Tonight as I settled into bed the tv was on… Rita Cosby was on MSNBC interviewing what seemed like everyone who had an opinion about the execution of Stanley “Tookie” Williams. Those who supported Tookie’s execution invoked in me a saddness. If you’ve ever seen or read Dead Man Walking, you have an idea of the kind of hurt that leads people to choose revenge over redemption. The families that choose vengance over forgiveness feel as if they cannot rest until the murderer is also dead, but more death never brings closure or justice. Besides my opinion that a family’s need for closure is not a good enough reason to kill a human being, I am convinced that Christ teaches his followers that only forgiveness will bring healing for these families, not death.
If Tookie did commit those murders, the hurt and pain and loss that he unleashed not only on the family & friends of the victims, but moreso on our creator God are real. And our God is a God of justice, but unlike California our God’s idea of justice is absorbing just such violence and hate, not returning it.
In this season of Advent we should be quick to remember that our God saw fit to “stretch Mary’s womb” as my friend Lucas sings. And why did the God of Abraham decide to become God with us? Did God just need physical hands to “smack us upside our head with a 2×4″ as so many people are wont to say? No, Jesus was born into this world to save it, not to condemn it (Jn. 3:17). Our God became a human being, so that through the body of Jesus all our bodies might also be redeemed. Jesus absorbed the hate and violence that this world hurled at him, and returned none. By returning only grace and love, even to his very executors, Christ gives the practice reconciliation to those who would live in his way and become his disciples. Revenge and returning evil for evil is not the way of the lamb that was slaughtered or the WORD who was born of the virgin Mary to save the world. That baby didn’t save the world with atomic bombs or execution chambers, he did through his own death.
Jessie Jackson brought up something that I think is very worthy to note. Jackson reminded Christians who have allowed their hearts to deny redemption that our history is full of redeemed people. Moses, King David and St. Paul were all murderers but were also redeemed and used by God. I think that we like to hear that our saints were ex-murderers or rapists because it gives an edge to our story, makes the love of Christ seem radical. But while we quickly tell the scandalous stories of our own reformed heroes we are far less speedy to apply that radical love to our enemies.
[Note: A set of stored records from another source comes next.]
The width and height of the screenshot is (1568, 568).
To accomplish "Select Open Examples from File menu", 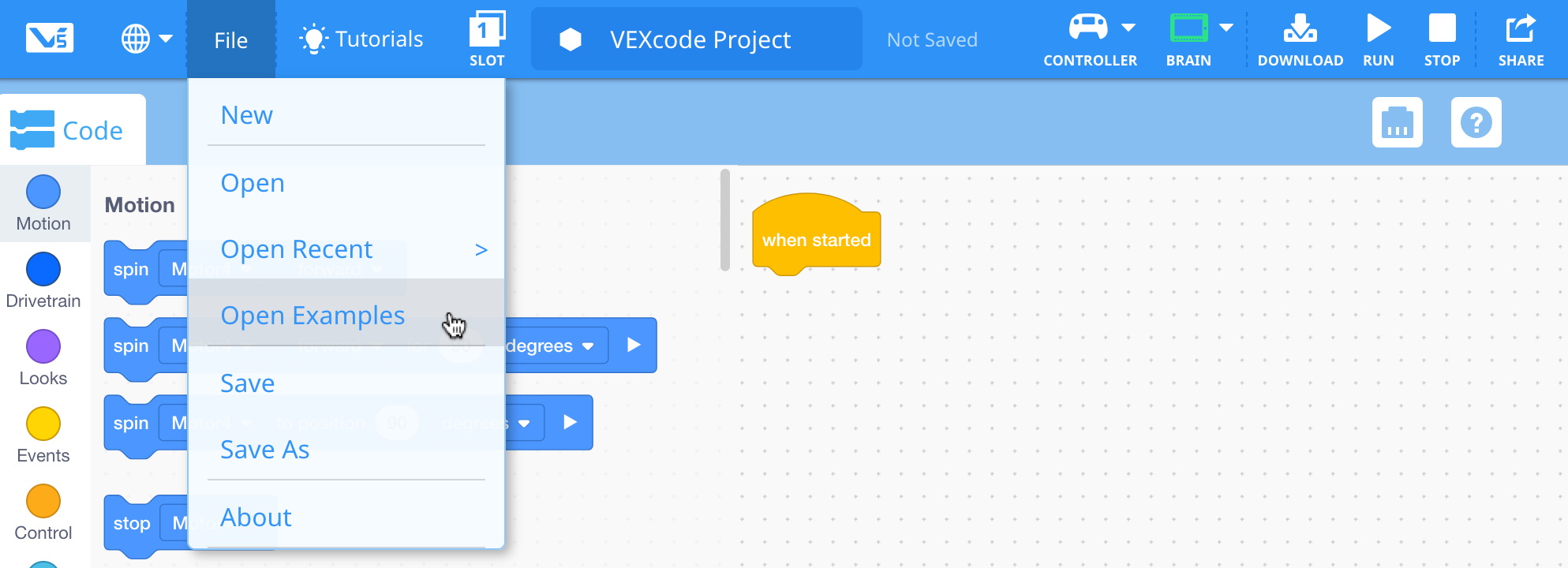I will tap(312, 316).
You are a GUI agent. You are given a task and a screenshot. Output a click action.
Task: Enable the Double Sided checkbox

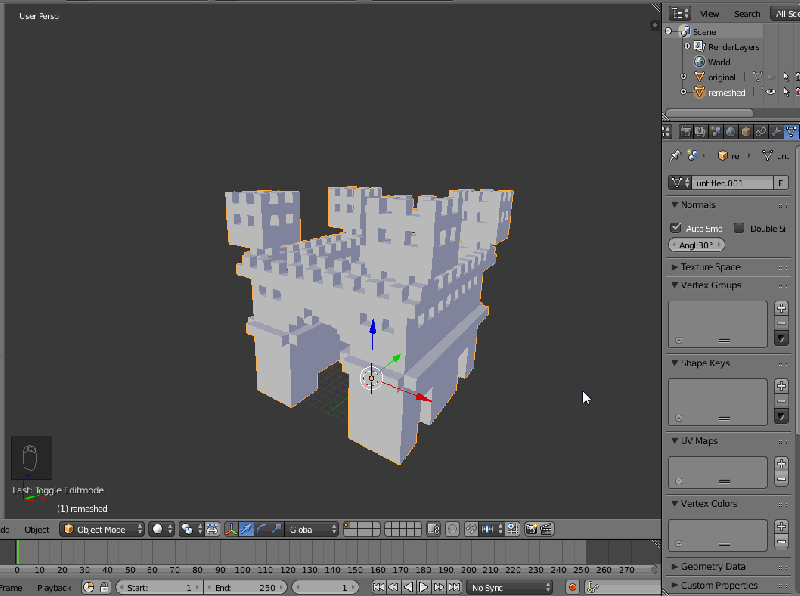pos(737,227)
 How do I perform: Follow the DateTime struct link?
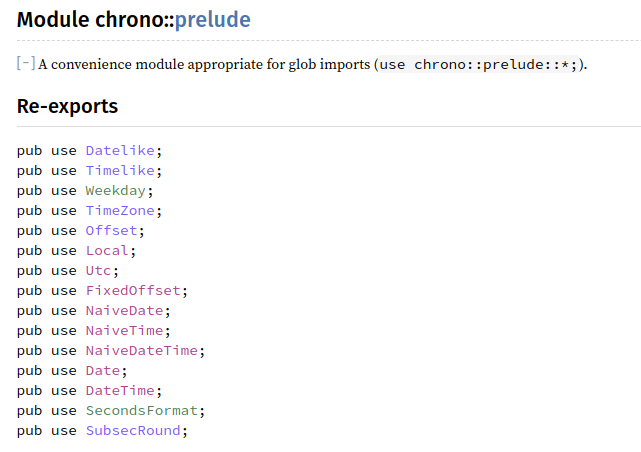tap(120, 391)
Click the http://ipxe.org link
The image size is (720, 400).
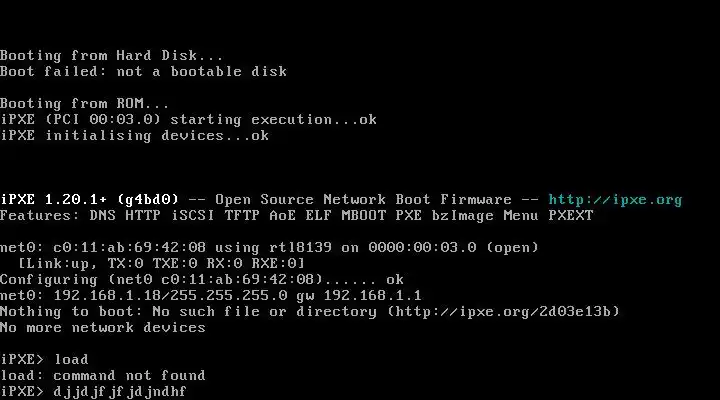point(615,200)
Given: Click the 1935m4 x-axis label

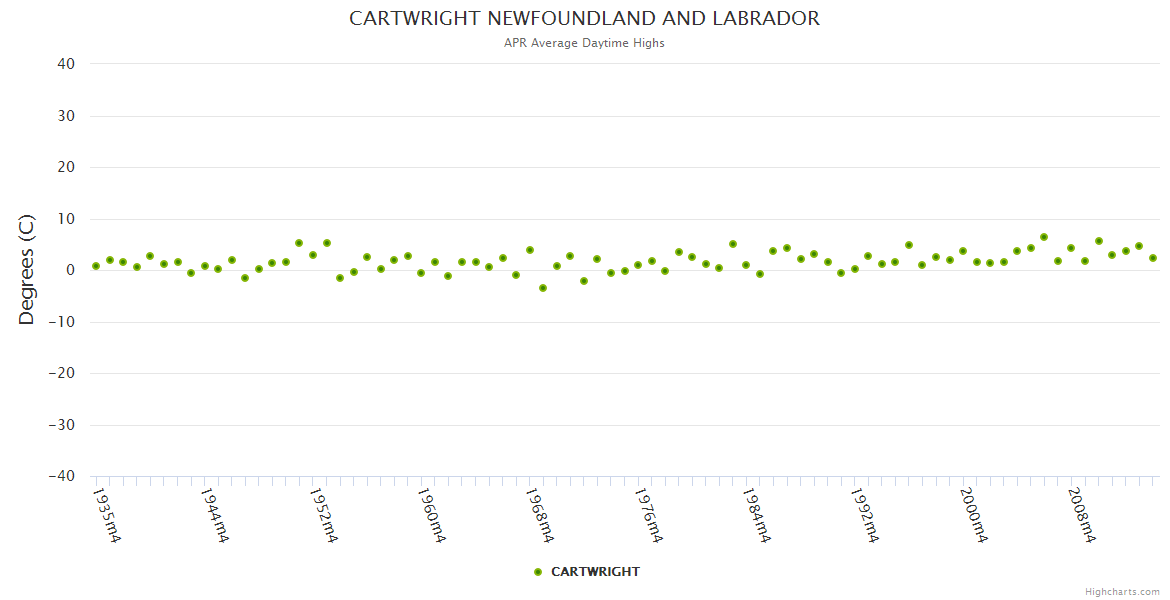Looking at the screenshot, I should [x=107, y=515].
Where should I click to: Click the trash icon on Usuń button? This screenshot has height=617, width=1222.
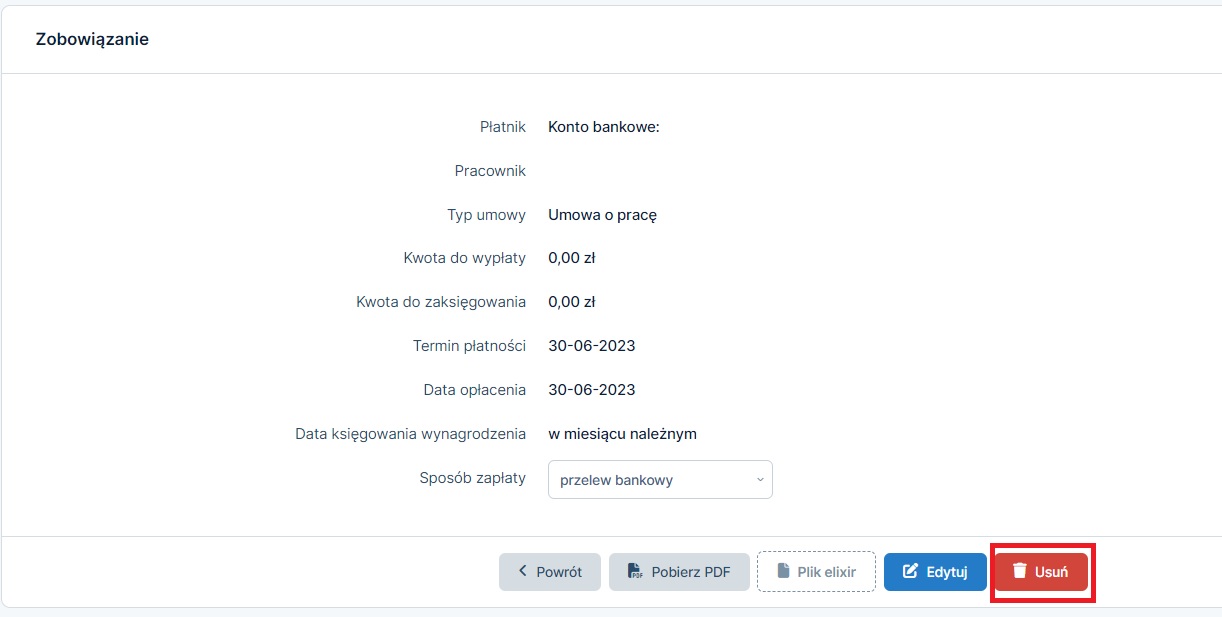point(1019,572)
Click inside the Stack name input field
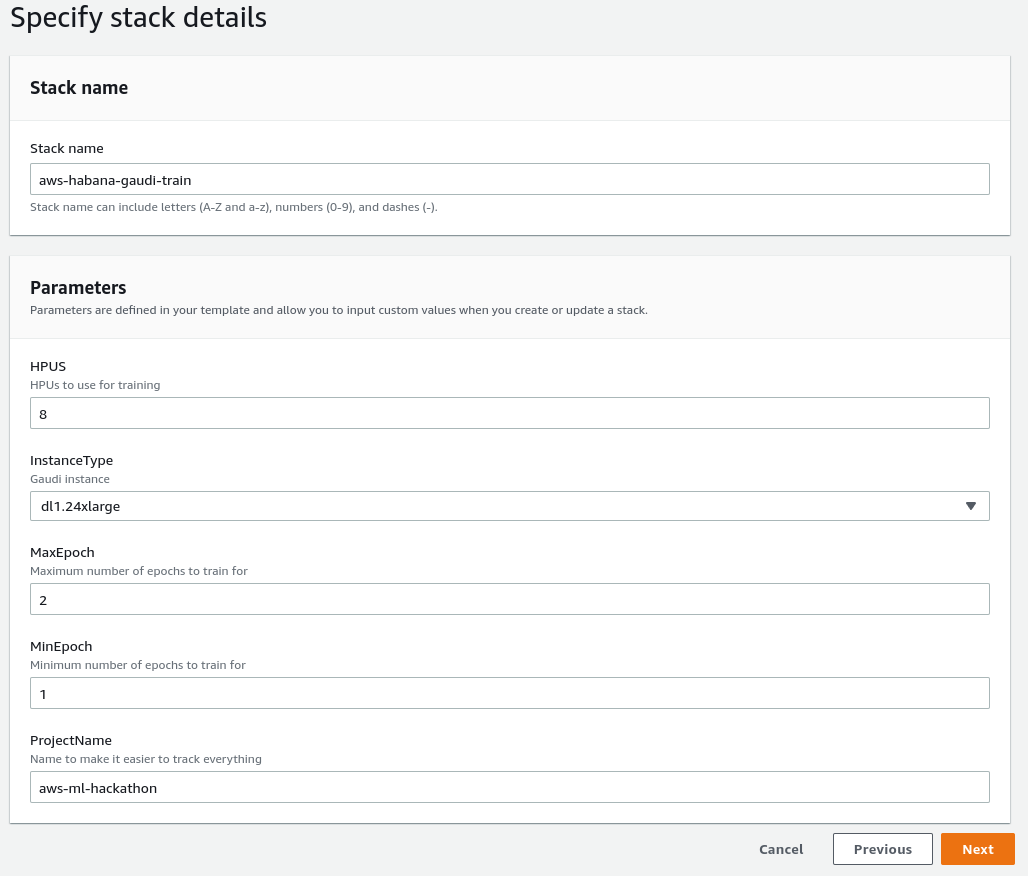 pos(509,179)
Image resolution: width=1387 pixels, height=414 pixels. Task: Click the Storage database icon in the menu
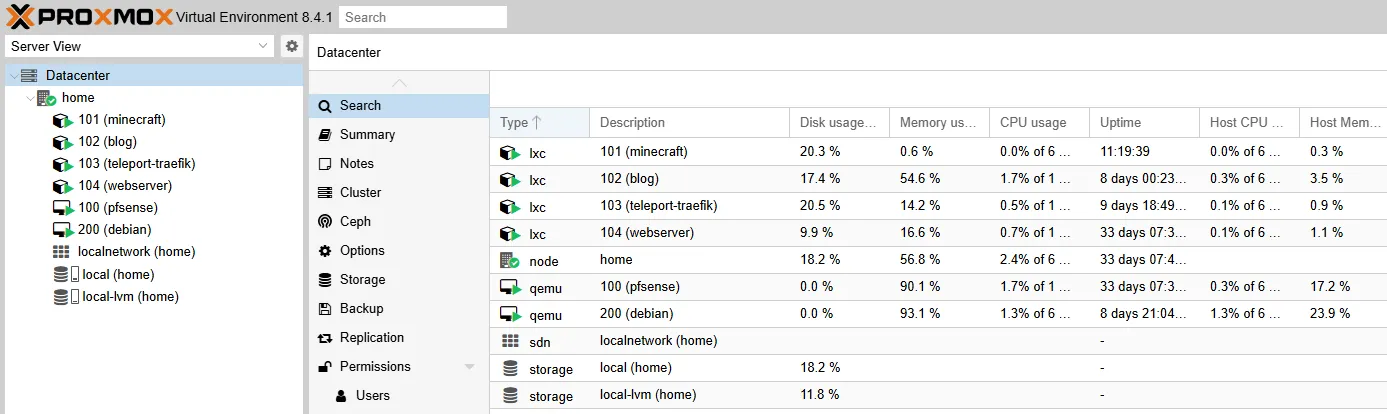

How can we marvel at Saul’s transformation into Paul the Apostle but burn with hate for Tookie Williams? Oh that we would not find ourselves above our saviour and Lord, thinking that we’re worthy to rescind the grace we as followers of Christ must show to others. If we who have been saved from our sin and forgiven by a gracious God cannot in humility also learn to forgive others, what faith have we?
Peace of Christ to the victims and those who loved them.
Peace of Christ to Tookie. Tonight may you be met with grace in the arms of our Saviour.